1.12.2010

Character defects...

I have heard that we work on whichever character defect is killing us at the moment. For me it is patience and trusting God. It is hard sometimes to "Let go and Let God" or 'Be Calm God takes care of it" when things seem to be so giant at the time. There is no greater problem at the moment and there is no solution in the future it seems. How can I possibly be calm or quiet when every part of me wants to scream and try and control the situation. This is not possible. This is not going to do anything, to interject and always try and get MY WILL forced. I have heard someone way that no matter how good or BAD a situation is, it will change. In my alcoholic experience, I have been the one to change the situation, however, the reality is I did very little. I probably hurt the situation and did not help it.

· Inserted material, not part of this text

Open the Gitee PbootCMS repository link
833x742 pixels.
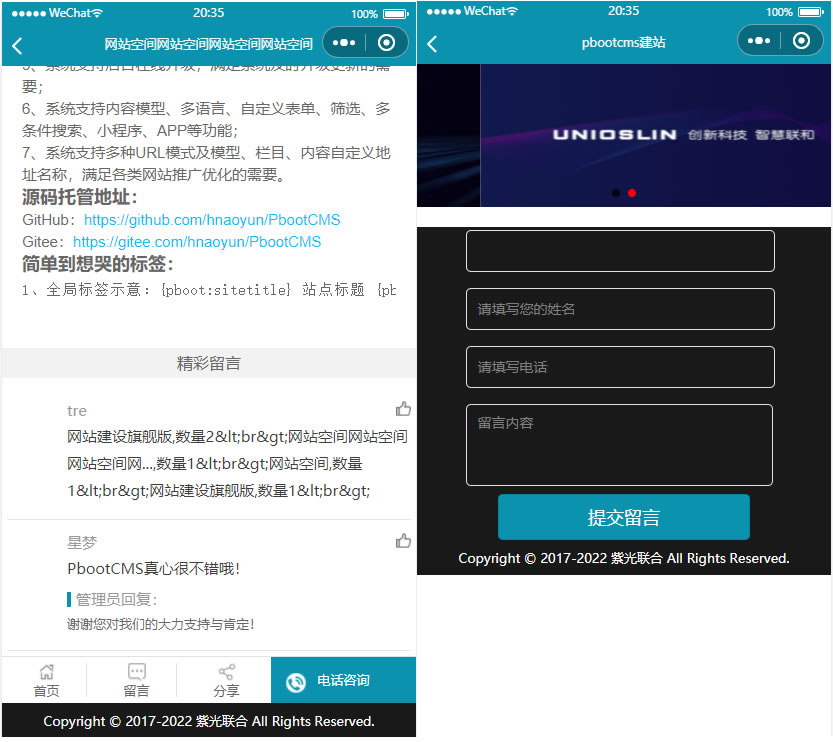click(197, 242)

My problems, as great as they seem to me, are not as great as some. If I have patience and trust that I will be taken care of, it shall be so. Even if it is not, a drink will not take care of it for me! Although, I used to think it would!!!

Today I am grateful for:
  • Not being hungover.
  • The time I get in the morning with my daughter.
  • A new meeting tonight, and hoping I LOVE IT.
  • The trust in God that a situation will work out as it must, there is no other way!

1 comment:

  1. Thank you for that reminder - believing that it will all work out exactly as it's supposed to!